The Consequences of Violating Probation

The Consequences of Violating Probation

When an individual is charged with a crime and is found to be guilty, he or she may be sentenced to probation for a period determined by the sentencing judge. Typically, probation is granted in lieu of prison. It is usually granted to individuals who commit petty crimes and are not threats to the well-being and safety of their fellow citizens. Probation may also be the result of entering a plea bargain. In most cases, there are a number of restrictions that come with probation, many of which may be unique to the case.

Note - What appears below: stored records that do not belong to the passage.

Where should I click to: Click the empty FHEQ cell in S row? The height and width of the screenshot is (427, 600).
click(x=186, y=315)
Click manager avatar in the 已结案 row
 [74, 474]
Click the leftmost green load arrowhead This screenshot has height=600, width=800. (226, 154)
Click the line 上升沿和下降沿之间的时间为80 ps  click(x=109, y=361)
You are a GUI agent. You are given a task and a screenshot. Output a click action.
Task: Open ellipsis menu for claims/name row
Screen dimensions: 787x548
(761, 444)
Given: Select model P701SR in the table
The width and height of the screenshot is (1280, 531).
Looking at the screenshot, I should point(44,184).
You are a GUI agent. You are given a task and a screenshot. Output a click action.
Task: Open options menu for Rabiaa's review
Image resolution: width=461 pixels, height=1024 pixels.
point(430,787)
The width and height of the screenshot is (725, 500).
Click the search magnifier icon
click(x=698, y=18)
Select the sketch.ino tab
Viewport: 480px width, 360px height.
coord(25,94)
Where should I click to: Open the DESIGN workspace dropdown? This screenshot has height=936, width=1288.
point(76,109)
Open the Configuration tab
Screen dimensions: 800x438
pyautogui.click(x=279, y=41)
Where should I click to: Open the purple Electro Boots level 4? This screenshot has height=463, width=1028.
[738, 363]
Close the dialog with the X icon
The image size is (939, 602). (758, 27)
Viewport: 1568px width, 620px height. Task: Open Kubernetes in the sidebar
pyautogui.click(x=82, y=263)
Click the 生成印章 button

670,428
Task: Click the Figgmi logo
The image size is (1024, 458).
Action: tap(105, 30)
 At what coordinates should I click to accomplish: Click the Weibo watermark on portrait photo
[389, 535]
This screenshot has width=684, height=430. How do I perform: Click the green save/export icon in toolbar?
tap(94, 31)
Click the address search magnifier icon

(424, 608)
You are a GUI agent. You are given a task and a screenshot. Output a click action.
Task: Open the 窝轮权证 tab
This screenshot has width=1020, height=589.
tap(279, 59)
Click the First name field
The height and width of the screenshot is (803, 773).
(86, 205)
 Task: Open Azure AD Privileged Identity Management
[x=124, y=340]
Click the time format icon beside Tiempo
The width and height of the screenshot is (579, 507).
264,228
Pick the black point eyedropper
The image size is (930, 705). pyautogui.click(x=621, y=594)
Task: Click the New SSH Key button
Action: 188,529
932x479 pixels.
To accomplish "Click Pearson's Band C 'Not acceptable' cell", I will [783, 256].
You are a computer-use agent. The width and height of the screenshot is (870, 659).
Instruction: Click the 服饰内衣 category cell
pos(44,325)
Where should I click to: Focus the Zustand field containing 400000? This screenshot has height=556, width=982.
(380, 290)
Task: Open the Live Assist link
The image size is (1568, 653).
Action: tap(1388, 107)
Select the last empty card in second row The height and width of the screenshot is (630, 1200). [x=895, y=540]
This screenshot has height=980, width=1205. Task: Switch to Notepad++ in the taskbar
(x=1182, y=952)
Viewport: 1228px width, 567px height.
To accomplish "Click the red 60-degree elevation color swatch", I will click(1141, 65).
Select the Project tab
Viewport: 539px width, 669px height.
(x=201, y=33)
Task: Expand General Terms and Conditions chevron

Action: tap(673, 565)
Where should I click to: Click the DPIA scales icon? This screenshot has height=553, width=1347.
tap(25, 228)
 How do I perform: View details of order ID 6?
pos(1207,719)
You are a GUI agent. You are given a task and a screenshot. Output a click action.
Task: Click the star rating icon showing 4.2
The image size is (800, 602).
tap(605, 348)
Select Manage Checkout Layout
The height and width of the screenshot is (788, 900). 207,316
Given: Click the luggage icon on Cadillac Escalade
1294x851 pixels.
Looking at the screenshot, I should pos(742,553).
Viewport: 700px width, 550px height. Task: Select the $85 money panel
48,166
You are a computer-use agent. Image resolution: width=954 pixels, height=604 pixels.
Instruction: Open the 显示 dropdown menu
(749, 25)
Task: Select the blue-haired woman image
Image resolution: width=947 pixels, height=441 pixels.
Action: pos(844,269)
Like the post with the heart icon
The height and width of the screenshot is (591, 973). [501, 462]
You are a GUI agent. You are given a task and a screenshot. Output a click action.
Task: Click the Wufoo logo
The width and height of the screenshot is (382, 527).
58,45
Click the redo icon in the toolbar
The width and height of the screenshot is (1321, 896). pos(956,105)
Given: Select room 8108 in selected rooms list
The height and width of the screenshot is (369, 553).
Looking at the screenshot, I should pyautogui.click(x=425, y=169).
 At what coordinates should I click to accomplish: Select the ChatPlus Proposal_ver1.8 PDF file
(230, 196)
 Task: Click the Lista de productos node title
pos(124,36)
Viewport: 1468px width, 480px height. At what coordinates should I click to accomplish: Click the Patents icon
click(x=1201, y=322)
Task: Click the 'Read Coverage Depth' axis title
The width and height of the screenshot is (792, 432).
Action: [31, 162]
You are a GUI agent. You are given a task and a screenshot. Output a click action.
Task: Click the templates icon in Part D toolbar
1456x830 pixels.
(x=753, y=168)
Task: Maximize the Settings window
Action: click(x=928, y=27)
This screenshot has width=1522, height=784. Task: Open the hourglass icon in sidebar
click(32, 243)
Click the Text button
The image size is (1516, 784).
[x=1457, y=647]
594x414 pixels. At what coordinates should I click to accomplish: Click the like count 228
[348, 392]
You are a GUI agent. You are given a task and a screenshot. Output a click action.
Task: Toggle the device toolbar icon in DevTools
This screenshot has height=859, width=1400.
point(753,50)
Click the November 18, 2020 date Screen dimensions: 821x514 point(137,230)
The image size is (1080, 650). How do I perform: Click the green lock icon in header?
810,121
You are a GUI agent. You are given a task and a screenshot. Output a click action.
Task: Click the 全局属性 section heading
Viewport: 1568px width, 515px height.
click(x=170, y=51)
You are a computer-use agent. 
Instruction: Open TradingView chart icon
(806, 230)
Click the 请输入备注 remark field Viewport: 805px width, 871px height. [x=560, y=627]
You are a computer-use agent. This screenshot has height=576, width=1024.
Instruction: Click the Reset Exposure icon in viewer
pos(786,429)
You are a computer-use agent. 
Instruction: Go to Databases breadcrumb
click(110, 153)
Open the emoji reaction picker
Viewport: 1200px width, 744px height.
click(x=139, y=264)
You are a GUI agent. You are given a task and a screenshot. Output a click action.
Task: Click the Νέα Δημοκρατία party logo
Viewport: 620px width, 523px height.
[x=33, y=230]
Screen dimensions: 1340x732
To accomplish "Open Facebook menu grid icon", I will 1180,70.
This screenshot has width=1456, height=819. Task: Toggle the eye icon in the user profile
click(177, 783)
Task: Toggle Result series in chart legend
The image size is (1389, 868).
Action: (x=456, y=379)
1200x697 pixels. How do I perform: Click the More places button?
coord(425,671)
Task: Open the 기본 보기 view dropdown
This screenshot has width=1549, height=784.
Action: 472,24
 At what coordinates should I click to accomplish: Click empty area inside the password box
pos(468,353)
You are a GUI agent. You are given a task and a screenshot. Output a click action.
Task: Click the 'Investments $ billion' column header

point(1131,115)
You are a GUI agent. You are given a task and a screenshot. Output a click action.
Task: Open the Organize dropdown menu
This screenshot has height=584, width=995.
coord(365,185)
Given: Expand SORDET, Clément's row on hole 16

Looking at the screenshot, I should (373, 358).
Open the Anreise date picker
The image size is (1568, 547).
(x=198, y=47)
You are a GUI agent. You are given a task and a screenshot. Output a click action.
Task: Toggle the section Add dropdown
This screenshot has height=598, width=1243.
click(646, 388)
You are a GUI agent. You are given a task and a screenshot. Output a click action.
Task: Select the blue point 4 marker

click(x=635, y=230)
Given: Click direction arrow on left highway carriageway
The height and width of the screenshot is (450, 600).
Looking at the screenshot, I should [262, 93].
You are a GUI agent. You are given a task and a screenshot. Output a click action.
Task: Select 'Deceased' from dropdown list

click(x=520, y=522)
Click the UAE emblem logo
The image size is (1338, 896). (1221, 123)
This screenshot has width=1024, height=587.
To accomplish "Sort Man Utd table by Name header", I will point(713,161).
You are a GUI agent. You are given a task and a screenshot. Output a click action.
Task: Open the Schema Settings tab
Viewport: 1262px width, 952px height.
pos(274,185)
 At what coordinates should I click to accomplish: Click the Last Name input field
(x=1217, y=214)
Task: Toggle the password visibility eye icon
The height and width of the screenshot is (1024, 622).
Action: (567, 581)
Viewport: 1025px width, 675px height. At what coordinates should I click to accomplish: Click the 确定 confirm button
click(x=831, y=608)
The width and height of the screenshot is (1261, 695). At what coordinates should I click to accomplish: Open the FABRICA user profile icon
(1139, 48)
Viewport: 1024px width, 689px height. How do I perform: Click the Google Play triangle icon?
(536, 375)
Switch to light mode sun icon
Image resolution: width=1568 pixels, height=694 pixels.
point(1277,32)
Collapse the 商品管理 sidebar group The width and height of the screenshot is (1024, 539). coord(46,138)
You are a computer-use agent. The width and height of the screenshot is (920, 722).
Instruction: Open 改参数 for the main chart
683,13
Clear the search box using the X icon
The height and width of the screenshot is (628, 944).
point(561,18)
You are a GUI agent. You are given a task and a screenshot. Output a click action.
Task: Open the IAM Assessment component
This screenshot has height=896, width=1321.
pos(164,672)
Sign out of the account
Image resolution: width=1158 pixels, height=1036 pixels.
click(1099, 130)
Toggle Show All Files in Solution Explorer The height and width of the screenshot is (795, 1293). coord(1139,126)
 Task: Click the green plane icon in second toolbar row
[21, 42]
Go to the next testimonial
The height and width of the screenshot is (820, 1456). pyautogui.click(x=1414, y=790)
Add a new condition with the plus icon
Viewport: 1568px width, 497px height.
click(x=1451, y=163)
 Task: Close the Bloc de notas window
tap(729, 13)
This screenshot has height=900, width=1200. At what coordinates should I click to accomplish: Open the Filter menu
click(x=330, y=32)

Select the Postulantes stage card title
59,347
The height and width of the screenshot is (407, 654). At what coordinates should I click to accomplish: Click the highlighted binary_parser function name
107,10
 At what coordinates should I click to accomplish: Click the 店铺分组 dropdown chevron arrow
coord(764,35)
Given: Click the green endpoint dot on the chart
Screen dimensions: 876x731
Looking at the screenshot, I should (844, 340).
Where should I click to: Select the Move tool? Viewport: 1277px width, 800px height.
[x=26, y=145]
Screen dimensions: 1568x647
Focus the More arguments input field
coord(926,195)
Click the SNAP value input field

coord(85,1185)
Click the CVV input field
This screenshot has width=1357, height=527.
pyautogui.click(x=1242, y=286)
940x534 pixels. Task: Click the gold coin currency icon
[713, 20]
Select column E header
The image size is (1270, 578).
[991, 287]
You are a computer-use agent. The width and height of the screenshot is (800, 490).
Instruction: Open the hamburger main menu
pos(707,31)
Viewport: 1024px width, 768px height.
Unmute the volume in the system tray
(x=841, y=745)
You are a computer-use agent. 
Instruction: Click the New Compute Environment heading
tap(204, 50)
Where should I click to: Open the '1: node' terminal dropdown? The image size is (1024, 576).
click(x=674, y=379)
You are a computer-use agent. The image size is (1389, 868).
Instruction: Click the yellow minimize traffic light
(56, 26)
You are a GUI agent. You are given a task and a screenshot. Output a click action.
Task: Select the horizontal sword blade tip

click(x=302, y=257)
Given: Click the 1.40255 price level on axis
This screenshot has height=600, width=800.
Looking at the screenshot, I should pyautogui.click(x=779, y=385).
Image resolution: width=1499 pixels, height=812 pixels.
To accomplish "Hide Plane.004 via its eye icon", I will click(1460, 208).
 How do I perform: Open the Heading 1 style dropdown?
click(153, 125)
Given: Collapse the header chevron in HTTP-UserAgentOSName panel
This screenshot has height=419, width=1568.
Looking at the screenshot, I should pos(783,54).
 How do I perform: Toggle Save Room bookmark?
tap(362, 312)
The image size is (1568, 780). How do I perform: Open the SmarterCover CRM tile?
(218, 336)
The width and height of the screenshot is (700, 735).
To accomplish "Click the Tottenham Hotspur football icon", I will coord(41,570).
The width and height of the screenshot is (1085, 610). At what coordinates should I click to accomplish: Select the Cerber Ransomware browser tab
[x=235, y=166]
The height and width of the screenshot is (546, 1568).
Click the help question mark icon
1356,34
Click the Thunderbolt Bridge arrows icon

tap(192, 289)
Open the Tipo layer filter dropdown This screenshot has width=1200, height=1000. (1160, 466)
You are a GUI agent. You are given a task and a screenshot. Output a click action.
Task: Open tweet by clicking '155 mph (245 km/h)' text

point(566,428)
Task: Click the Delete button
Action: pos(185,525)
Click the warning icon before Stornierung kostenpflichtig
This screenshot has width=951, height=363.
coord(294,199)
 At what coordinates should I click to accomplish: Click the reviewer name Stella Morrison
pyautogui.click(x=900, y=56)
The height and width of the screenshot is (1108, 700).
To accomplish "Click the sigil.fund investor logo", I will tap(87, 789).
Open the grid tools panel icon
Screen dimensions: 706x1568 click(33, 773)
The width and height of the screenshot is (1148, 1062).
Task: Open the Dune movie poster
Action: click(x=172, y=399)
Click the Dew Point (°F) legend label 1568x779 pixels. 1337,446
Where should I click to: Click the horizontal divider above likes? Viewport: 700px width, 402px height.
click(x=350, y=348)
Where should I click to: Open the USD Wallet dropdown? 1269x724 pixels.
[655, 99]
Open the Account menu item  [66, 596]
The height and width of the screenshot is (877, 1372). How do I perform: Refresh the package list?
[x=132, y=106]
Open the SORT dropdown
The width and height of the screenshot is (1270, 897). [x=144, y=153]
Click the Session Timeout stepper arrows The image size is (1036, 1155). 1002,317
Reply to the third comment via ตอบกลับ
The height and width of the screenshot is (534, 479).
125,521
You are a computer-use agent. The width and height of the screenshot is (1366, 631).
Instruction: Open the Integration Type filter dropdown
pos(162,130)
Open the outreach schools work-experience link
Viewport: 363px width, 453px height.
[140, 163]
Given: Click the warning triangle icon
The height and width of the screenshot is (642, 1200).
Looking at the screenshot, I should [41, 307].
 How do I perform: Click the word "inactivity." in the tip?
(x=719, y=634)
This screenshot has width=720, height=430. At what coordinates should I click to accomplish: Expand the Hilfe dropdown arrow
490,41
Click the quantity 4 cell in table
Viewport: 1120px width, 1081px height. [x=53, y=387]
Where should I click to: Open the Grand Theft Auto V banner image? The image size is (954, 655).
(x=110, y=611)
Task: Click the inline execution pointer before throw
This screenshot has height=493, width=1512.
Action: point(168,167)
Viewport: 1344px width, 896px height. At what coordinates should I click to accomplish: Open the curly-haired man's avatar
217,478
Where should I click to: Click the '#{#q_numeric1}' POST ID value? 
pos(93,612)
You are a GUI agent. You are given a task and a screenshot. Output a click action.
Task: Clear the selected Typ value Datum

Usually, though, there are standard rules by which individuals on probation must live. These terms are usually non-negotiable and often are rules that individuals not on probation must follow to avoid criminal convictions. Generally, these terms include:

Staying out of further criminal trouble

Passing random drug and alcohol tests

Regularly visiting a probation officer

Additionally, individuals usually are not allowed to possess firearms or other weapons while under probation. Breaking the terms of probation may carry several consequences, usually depending on which terms are broken and what effect those broken terms have.

Regardless of which terms an individual breaks, he or she will be required to attend a hearing before a judge. After hearing the individual’s reason for violating the terms of his or her probation, the judge may extend the length of the individual’s probation period or sentence the individual to prison.

Individuals who violate their terms the first time may be more likely to just receive an extension. Individuals who violate their terms more than once may be more likely to be sentenced to prison. It is important to note that an individual who is sentenced to prison will not have to complete his or her probation term after being released.